== TASK REQUIREMENTS ==
For the string "forward", search the entries below and copy every line where it appears.
• • • • • • •
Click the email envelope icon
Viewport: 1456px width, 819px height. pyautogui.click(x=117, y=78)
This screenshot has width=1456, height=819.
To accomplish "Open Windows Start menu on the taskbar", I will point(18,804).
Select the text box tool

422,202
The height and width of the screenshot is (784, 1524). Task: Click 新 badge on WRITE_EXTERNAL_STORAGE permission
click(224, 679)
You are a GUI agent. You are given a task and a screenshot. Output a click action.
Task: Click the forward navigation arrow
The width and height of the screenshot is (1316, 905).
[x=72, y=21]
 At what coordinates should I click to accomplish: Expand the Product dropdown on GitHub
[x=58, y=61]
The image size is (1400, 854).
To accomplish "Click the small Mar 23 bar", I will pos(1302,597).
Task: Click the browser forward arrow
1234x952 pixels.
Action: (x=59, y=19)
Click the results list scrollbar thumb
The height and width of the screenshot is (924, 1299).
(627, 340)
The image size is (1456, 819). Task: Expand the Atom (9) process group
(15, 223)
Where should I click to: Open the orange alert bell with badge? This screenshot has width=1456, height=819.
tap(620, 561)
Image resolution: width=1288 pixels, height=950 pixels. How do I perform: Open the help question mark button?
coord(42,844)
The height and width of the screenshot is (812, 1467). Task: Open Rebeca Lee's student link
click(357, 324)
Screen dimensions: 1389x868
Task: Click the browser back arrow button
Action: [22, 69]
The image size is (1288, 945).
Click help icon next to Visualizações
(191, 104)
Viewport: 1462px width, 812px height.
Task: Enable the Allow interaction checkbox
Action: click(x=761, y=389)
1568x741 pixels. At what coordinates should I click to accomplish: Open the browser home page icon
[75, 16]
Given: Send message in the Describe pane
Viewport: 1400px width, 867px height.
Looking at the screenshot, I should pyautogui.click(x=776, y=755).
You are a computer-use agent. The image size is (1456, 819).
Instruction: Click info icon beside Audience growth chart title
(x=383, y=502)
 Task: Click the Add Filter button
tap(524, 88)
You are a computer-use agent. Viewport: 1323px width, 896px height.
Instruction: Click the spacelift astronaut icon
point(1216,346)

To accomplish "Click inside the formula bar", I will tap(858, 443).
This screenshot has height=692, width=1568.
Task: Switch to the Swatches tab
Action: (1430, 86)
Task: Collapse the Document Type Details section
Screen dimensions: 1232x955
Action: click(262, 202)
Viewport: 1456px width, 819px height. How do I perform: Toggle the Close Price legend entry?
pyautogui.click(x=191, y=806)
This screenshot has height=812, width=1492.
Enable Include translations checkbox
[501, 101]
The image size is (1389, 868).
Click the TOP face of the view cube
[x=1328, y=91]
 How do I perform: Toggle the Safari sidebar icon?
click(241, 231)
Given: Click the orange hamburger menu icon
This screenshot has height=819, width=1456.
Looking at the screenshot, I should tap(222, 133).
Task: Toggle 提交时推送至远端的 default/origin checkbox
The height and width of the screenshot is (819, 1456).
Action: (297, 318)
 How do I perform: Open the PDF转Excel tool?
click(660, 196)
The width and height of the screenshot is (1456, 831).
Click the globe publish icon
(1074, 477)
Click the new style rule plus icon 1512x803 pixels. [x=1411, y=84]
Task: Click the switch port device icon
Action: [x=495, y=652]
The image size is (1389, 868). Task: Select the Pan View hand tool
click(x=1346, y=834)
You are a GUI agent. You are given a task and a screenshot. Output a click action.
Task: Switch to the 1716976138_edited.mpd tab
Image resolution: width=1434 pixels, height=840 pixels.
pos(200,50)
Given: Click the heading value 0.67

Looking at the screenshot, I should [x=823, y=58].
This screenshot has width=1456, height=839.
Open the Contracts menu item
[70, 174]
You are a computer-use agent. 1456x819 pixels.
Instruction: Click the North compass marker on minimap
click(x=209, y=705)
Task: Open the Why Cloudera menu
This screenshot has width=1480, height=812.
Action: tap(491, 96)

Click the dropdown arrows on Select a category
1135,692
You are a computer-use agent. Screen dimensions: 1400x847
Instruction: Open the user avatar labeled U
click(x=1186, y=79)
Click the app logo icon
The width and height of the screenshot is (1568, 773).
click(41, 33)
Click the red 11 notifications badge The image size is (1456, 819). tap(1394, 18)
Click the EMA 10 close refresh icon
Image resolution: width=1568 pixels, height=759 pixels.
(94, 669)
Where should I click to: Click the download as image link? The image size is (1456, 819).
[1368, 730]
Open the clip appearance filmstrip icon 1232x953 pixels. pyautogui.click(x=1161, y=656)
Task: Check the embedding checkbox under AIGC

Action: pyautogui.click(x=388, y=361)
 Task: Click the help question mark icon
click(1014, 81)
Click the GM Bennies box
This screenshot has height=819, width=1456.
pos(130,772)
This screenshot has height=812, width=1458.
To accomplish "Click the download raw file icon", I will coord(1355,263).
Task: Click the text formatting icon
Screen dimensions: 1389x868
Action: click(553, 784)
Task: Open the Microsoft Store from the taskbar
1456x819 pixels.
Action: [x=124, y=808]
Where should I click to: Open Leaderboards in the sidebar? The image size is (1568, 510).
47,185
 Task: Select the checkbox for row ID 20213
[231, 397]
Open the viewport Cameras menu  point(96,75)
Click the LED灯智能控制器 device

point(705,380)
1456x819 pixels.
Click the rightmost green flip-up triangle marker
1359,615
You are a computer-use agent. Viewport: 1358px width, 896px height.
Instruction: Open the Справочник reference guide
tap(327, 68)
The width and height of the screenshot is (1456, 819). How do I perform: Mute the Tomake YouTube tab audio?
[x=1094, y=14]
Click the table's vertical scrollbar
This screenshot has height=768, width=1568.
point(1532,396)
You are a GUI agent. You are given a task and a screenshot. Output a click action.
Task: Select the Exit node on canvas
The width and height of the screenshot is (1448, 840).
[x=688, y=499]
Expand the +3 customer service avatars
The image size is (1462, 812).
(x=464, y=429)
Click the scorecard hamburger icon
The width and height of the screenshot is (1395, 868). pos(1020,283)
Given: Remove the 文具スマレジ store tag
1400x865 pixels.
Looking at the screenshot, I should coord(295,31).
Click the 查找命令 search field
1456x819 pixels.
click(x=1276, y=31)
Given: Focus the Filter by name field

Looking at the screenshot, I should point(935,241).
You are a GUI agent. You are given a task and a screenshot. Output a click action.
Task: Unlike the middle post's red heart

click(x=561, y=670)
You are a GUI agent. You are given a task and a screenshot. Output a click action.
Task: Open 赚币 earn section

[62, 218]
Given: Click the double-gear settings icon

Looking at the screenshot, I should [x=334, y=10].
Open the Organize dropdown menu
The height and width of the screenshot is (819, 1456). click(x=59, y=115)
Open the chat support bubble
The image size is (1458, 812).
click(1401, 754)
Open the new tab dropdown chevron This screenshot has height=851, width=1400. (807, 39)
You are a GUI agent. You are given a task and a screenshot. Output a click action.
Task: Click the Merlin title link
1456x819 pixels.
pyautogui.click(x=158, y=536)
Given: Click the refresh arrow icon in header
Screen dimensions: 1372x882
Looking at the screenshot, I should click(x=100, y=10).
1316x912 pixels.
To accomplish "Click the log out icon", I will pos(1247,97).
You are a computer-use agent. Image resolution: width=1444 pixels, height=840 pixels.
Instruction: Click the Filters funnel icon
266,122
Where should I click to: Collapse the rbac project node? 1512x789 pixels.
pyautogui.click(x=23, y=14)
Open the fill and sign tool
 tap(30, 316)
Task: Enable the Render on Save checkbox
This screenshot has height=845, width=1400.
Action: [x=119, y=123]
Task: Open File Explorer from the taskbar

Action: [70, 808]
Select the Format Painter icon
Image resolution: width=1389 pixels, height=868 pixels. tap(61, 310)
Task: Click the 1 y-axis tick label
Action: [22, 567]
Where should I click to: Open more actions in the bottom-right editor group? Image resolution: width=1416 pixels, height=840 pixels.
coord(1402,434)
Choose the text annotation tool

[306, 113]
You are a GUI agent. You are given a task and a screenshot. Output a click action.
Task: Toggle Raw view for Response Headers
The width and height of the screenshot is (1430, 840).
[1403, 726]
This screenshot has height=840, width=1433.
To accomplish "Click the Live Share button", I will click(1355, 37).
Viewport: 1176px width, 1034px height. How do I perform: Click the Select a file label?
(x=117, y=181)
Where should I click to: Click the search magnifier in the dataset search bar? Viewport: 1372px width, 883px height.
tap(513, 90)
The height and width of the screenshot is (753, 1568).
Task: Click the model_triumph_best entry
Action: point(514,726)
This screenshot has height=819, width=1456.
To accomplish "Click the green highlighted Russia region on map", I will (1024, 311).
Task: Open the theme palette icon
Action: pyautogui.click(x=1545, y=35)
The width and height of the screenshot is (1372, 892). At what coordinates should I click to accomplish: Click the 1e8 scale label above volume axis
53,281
• • • • • • •
== OUTPUT FOR THIS EXERCISE ==
Task: Click the forward navigation arrow
Task: Click the browser forward arrow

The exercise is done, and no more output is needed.